7. The automatic XY axis adjustment device for the array-type scanning analyzer according to claim 5, characterized in that, The main unit's transmission wheel protrudes from the left and right sides of the main unit's horizontal plate.

8. The automatic XY axis adjustment device for the array scanning analyzer according to claim 5, characterized in that, The edge of the main conveyor wheel is lower than the outer surface of the main conveyor belt.

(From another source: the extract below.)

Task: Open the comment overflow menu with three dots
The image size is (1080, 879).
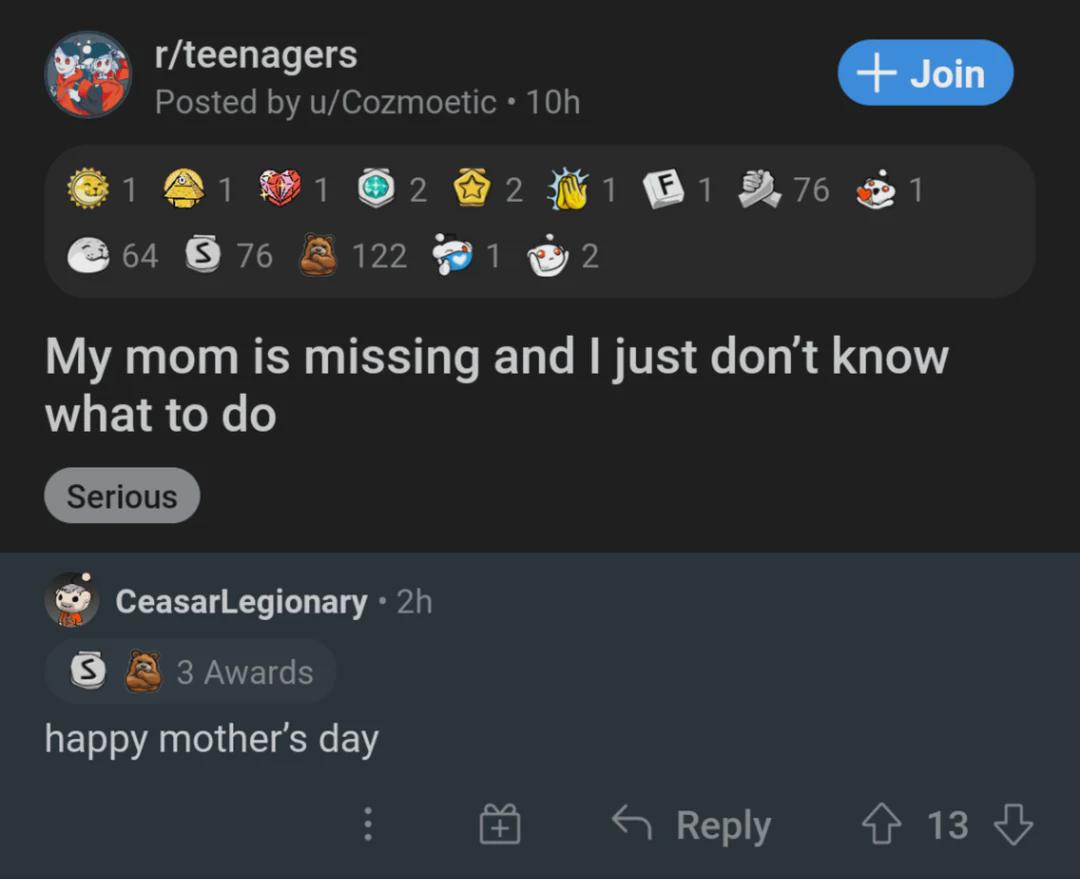Action: (x=368, y=824)
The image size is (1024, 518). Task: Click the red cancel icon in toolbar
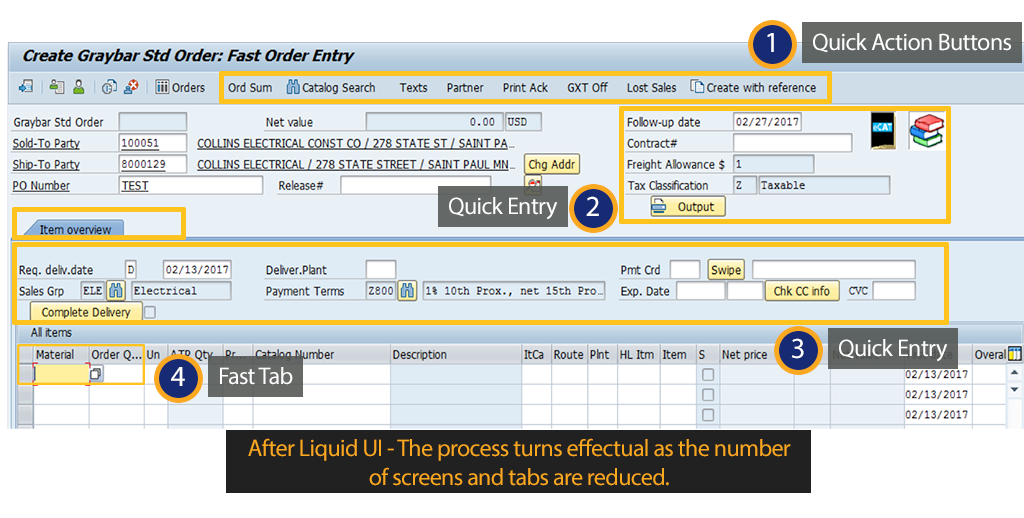[131, 88]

9. The automatic XY axis adjustment device for the array-type scanning analyzer according to claim 1, characterized in that, The lifting component is a cylinder, and the protective cover lifting mechanism also includes a limiting component for adjusting the up and down position of the lifting component.

10. The automatic XY axis adjustment device for the array-type scanning analyzer according to claim 1, characterized in that, The main unit gripper is equipped with an anti-static soft contact plate.